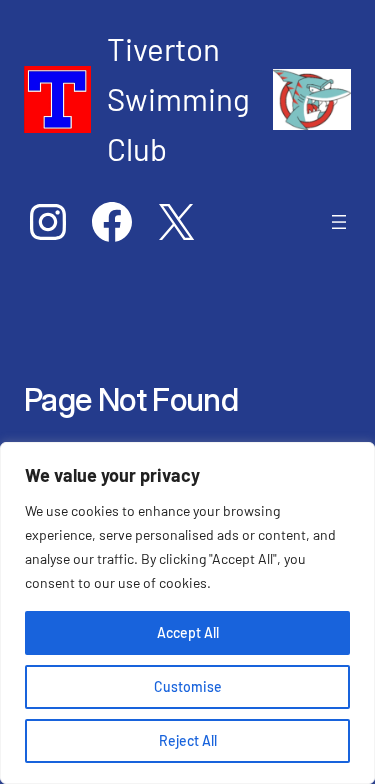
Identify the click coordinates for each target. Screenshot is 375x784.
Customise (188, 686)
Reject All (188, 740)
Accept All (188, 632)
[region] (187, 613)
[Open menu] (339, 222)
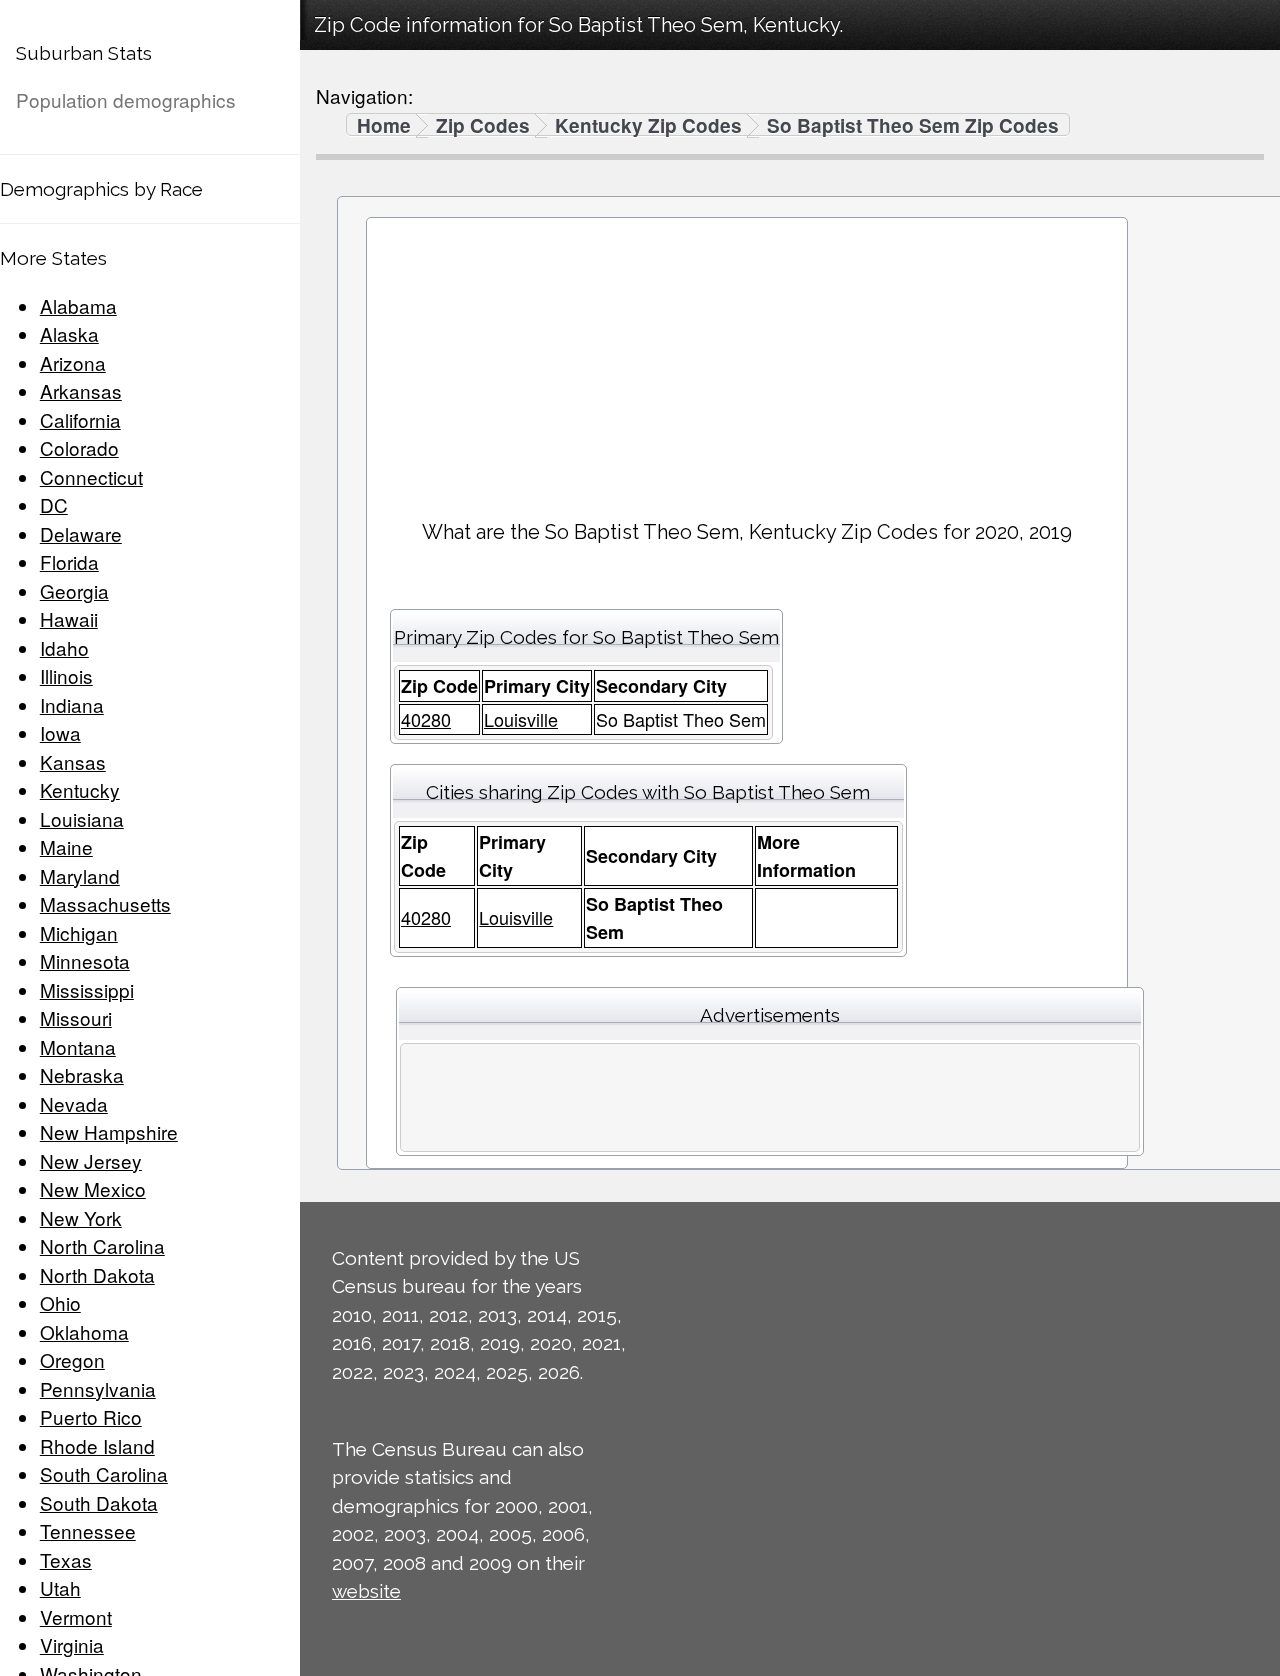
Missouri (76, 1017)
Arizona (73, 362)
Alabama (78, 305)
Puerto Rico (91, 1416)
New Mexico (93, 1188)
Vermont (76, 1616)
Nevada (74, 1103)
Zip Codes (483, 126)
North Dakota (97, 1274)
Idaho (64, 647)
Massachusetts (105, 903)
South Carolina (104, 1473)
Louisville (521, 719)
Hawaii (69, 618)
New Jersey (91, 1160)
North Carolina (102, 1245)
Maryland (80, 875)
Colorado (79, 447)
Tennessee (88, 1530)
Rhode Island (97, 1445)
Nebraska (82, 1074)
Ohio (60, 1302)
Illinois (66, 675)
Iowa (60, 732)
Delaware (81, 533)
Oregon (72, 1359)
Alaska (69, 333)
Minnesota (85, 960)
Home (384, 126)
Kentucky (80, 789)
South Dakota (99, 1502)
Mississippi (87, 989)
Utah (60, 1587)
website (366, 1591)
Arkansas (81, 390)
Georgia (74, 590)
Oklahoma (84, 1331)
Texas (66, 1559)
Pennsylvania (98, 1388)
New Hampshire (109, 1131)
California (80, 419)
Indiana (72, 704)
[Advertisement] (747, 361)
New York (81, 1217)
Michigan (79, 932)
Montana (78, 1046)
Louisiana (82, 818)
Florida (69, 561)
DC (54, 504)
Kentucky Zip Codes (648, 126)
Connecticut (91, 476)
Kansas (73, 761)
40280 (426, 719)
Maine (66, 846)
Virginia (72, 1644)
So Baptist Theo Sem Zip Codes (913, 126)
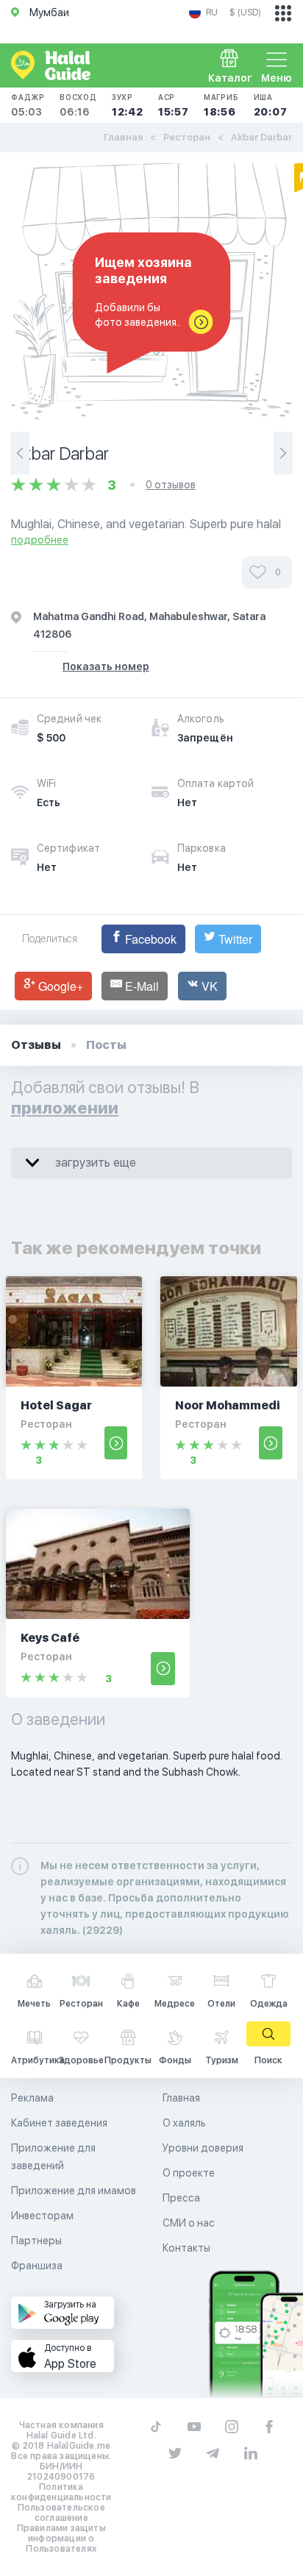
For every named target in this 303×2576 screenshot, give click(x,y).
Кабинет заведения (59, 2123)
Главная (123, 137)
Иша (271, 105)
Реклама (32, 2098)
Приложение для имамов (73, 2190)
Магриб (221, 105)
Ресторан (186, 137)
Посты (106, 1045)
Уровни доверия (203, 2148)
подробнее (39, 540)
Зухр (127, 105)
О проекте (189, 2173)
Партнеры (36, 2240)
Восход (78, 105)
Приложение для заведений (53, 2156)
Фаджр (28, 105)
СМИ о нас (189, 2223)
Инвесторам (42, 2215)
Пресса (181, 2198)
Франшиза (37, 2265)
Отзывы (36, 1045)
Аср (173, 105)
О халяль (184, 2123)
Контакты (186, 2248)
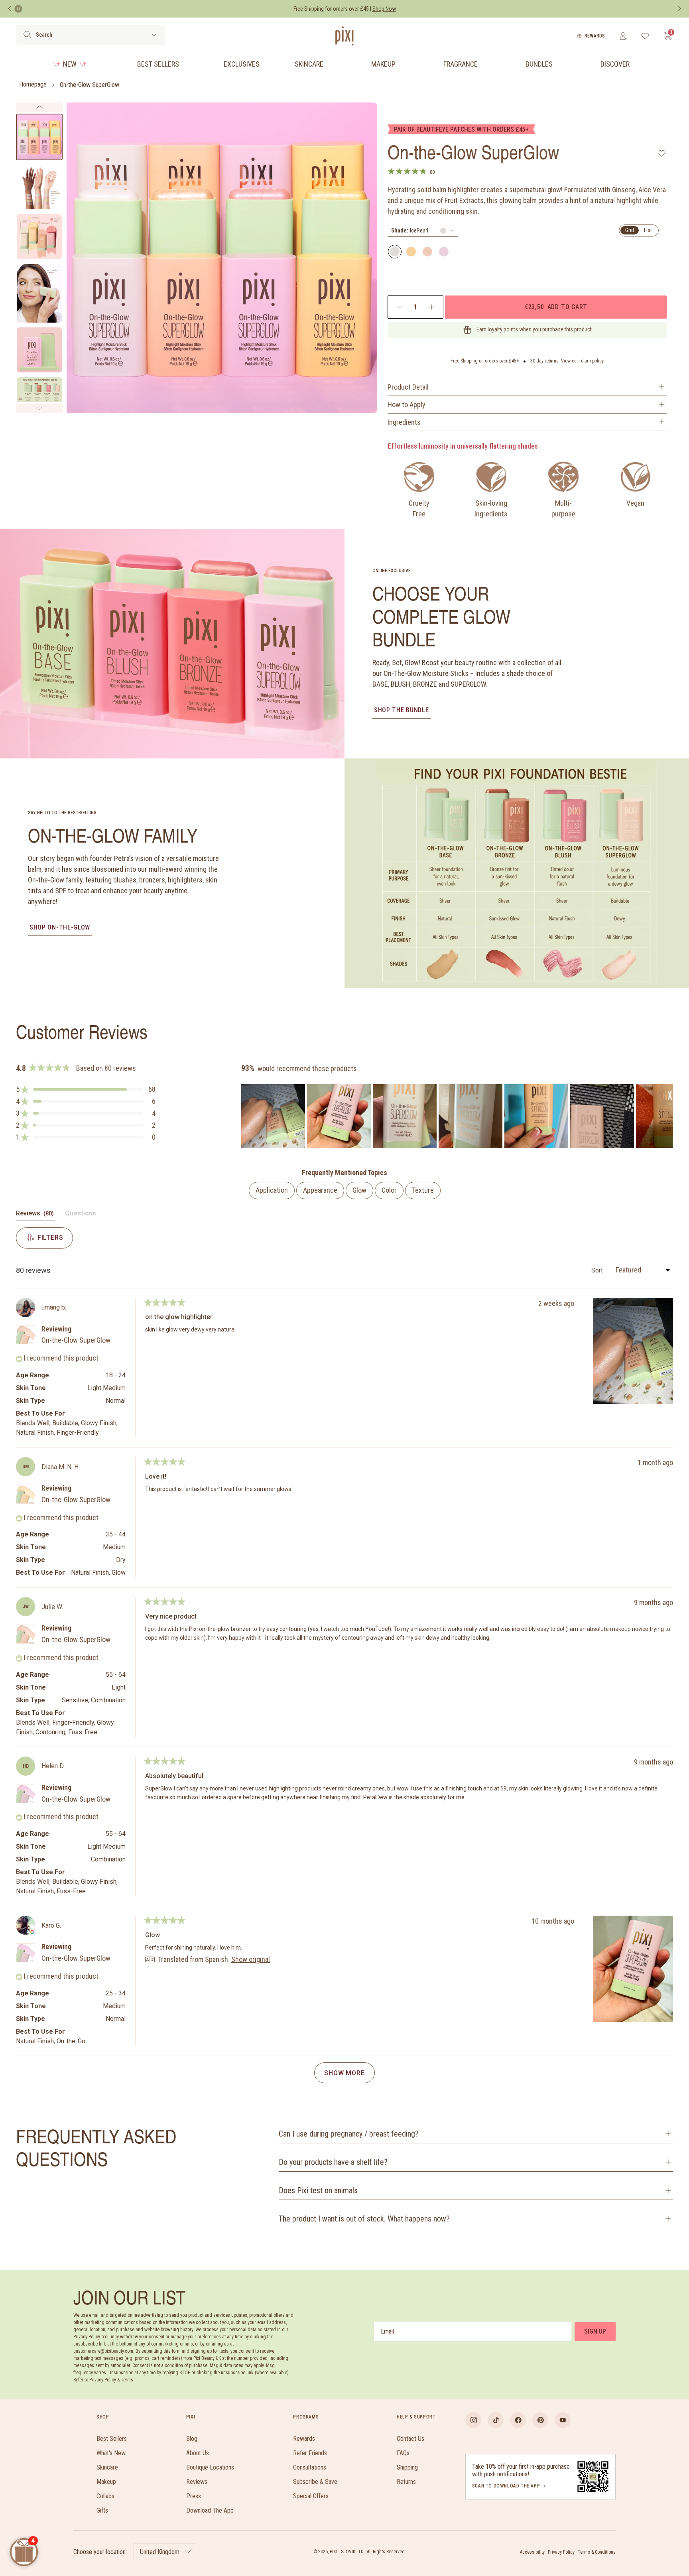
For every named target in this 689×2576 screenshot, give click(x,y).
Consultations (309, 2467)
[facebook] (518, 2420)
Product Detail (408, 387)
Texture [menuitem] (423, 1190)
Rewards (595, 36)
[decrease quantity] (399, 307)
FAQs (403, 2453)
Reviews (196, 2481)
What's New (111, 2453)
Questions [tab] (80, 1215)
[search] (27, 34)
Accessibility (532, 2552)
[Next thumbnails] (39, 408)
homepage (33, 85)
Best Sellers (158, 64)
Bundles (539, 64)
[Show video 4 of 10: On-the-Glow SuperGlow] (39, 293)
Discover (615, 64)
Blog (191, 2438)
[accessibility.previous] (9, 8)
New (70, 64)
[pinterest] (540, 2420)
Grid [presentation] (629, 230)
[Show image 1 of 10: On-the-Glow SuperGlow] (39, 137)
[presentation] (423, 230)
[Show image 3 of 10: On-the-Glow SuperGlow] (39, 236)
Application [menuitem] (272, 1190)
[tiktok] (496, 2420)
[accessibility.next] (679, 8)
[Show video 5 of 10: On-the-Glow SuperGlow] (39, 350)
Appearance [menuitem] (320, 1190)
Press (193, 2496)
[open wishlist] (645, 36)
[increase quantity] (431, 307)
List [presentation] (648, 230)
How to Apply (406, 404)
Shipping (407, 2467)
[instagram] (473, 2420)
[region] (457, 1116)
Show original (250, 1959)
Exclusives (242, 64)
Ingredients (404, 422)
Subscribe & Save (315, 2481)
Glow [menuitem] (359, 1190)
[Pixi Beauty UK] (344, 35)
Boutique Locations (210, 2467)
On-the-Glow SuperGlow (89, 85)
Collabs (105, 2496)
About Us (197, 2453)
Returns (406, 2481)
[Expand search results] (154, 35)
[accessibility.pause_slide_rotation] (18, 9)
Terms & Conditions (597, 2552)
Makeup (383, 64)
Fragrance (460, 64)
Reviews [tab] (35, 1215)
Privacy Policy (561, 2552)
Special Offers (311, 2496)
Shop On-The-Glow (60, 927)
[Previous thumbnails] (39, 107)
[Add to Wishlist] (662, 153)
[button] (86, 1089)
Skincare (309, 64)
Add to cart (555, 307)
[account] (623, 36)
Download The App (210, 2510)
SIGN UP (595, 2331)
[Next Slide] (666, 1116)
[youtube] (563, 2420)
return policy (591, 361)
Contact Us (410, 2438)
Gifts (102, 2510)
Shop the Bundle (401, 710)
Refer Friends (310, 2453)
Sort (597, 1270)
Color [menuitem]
++++
### REQUIREMENT
Nothing but the lines from the line containing "Gifts (102, 2510)" through the final line of the entries should appear in your answer, copied exactly.

### ANSWER TO THE EXERCISE
Gifts (102, 2510)
Shop the Bundle (401, 710)
Refer Friends (310, 2453)
Sort (597, 1270)
Color [menuitem]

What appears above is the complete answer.